Task prompt ->
Where a line below carries the word "this", include it in the count, then give the count alone.

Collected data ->
((
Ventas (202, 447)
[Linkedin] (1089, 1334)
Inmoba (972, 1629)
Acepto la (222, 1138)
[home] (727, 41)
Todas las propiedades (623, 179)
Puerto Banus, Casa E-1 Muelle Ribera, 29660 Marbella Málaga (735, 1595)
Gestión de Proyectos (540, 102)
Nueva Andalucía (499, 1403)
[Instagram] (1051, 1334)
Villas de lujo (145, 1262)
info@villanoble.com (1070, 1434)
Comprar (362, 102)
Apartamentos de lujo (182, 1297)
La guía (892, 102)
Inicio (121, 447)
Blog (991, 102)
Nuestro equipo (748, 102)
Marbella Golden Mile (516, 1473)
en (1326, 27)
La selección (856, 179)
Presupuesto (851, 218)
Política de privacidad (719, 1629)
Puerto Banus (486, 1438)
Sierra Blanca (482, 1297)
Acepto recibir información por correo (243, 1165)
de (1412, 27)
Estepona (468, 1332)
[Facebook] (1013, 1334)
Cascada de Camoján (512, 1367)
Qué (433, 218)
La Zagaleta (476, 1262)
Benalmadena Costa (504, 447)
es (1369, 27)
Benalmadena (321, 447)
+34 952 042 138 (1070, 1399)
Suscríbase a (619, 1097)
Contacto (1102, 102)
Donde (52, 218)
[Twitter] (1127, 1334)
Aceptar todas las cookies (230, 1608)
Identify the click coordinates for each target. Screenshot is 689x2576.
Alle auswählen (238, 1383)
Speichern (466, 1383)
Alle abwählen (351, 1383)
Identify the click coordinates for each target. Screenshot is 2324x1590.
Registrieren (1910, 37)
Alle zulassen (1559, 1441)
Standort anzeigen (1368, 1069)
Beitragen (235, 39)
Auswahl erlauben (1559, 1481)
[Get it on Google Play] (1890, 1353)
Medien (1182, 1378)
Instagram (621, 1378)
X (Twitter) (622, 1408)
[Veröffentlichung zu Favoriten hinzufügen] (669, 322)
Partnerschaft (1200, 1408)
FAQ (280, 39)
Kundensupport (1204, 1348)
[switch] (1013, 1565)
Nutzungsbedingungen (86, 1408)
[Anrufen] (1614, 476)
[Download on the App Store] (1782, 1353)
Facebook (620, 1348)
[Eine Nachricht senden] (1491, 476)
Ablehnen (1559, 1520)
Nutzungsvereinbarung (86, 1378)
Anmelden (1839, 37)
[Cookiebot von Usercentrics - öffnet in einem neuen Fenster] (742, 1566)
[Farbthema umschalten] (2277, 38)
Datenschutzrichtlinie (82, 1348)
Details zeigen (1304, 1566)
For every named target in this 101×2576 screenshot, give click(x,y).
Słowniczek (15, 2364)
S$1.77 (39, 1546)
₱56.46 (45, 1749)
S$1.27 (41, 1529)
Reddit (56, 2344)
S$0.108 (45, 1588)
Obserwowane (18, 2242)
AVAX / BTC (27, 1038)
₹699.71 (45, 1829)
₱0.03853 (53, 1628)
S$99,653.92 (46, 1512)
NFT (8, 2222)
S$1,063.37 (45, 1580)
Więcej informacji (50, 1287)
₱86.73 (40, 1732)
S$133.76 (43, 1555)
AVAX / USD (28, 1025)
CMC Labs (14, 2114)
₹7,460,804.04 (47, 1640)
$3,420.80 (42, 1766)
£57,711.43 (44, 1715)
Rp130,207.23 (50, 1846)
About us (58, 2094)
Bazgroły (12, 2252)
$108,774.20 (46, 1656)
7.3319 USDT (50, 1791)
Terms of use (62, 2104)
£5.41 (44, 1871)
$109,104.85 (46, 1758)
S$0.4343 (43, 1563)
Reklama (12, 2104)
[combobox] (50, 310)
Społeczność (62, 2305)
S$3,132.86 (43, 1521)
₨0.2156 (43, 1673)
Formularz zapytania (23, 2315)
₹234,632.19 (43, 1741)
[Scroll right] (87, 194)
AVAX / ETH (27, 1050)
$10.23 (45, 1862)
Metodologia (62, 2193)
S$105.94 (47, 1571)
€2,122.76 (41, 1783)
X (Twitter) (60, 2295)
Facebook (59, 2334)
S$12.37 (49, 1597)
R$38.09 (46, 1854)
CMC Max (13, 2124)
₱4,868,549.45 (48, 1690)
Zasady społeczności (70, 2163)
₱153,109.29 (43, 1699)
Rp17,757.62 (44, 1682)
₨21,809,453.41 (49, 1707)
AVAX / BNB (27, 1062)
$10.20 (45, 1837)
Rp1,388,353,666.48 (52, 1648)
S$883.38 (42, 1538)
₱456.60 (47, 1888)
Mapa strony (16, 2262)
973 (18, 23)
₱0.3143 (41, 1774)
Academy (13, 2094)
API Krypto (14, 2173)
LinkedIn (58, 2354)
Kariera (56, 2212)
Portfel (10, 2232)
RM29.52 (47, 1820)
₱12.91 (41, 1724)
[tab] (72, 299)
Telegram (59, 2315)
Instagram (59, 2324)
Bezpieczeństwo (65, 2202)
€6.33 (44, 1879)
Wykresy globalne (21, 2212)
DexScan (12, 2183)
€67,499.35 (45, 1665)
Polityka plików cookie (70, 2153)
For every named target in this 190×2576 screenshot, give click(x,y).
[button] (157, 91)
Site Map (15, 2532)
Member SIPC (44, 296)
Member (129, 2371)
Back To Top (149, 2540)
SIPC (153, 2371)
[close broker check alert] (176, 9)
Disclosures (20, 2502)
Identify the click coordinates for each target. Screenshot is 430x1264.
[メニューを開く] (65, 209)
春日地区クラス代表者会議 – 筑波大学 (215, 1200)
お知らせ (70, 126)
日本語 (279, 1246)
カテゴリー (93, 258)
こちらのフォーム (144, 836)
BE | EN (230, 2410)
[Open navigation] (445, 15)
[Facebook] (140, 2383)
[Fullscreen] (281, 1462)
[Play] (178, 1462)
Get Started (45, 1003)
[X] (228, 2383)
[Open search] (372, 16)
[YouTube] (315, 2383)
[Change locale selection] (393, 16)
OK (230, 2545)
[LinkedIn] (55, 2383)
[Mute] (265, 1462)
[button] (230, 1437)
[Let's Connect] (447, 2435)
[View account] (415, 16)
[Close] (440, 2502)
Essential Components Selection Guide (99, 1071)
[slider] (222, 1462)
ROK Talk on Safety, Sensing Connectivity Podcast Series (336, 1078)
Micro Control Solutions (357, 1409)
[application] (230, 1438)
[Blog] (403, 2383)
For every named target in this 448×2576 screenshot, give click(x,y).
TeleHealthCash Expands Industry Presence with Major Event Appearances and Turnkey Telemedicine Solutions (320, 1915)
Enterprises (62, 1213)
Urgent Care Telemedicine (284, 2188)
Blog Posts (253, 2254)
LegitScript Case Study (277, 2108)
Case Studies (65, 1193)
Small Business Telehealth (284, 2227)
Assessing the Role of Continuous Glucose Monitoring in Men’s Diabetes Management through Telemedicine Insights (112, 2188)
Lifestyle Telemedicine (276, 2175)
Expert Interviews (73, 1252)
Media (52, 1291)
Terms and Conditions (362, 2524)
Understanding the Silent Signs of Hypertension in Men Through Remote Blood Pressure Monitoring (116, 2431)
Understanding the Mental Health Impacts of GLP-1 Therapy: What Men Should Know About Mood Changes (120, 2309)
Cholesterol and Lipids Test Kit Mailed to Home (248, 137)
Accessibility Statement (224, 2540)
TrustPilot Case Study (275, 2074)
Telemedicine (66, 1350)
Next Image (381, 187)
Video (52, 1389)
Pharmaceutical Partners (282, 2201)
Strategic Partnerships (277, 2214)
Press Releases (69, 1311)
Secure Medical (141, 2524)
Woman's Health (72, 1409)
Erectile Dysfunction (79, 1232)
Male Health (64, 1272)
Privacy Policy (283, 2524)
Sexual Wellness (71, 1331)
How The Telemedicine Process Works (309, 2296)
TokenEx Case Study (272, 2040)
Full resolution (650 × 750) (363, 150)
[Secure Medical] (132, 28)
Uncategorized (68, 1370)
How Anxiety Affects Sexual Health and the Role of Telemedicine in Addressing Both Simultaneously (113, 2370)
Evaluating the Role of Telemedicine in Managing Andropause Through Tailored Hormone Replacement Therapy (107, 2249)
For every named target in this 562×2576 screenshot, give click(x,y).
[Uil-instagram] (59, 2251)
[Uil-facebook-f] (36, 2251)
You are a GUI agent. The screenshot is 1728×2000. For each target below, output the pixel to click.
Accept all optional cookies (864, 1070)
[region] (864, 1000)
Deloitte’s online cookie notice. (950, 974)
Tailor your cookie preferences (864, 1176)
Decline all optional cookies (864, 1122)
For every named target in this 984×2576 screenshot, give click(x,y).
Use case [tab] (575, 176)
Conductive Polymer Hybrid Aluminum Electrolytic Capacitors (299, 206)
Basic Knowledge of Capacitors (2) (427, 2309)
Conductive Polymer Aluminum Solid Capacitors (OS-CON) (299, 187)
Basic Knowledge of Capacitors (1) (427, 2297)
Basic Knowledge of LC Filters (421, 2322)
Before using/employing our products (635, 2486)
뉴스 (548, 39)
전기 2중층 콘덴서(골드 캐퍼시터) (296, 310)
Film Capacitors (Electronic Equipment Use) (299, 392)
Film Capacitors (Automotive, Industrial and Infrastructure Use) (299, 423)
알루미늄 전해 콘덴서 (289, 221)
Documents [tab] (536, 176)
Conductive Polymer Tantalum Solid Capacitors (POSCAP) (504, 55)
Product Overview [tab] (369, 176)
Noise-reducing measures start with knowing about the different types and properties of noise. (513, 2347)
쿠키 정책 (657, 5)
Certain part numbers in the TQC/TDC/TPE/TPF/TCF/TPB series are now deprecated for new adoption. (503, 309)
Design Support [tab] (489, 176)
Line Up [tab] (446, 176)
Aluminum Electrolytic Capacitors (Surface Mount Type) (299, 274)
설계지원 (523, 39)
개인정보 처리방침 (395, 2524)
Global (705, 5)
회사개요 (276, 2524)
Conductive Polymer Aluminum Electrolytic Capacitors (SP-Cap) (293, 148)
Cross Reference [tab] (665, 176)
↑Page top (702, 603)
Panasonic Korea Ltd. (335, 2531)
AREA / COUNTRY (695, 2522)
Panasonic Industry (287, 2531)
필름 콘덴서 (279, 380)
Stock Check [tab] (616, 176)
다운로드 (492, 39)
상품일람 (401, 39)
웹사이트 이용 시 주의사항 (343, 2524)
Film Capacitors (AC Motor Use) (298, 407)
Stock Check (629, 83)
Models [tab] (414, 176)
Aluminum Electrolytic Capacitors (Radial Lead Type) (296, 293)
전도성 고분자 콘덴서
))
Written solution ->
5